Menurut Agustinus, sanksi berupa pembayaran uang pengganti efektif untuk memerangi kejahatan dengan motif ekonomi.
"Sanksi finansial itu penting, sangat efektif untuk memerangi kejahatan dengan motif ekonomi," ujar Agustinus dalam diskusi publik 'Mendorong RKUHP Yang Pro Penanganan Tipikor dan Tipidsus Lain', di Kompleks Parlemen, Senayan, Jakarta, Rabu (4/7/2018).
Baca juga: Akademisi: Kewenangan KPK Perlu Diatur Secara Tegas Dalam RKUHP
Selain itu, lanjut Agustinus, sanksi pidama pembayaran uang pengganti juga perlu diperberat dalam penanganan kasus korupsi.
Artinya, besarnya jumlah uang pengganti tidak terbatas pada jumlah uang yang dikorupsi oleh pelaku.
Ia mencontohkan ketentuan sanksi pidana ganti rugi yang telah diatur dalam KUHP. Dalam pasal tersebut dimungkinkan pelaku membayar lebih besar dari jumlah kerugian yang ditimbulkan oleh suatu tindak pidana.
"Pidana pembayaran uang pengganti juga perlu disempurnakan, agar besarnya tidak dibatasi pada hasil tipikor yang diterima," kata Agustinus.
Baca juga: Catatan Kritis Kontras Terkait Pasal Penyiksaan dalam RKUHP
Dalam draf RKUHP per 26 Juni 2018, sanksi pidana tambahan berupa pembayaran uang pengganti tidak termasuk dalam pasal pidana tambahan.

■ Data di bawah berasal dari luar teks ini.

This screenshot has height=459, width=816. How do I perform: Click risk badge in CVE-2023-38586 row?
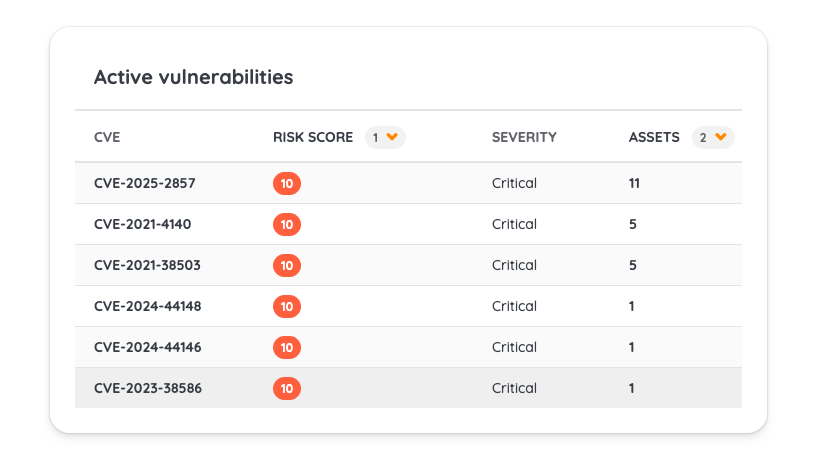point(287,388)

Pasal 72 RKUHP hanya mengenal enam sanksi pidana tambahan, yakni pencabutan hak tertentu, perampasan barang tertentu dan/atau tagihan, pengumuman putusan hakim, pembayaran ganti rugi, pencabutan izin tertentu dan pemenuhan kewajiban adat setempat atau kewajiban menurut hukum yang hidup dalam masyarakat.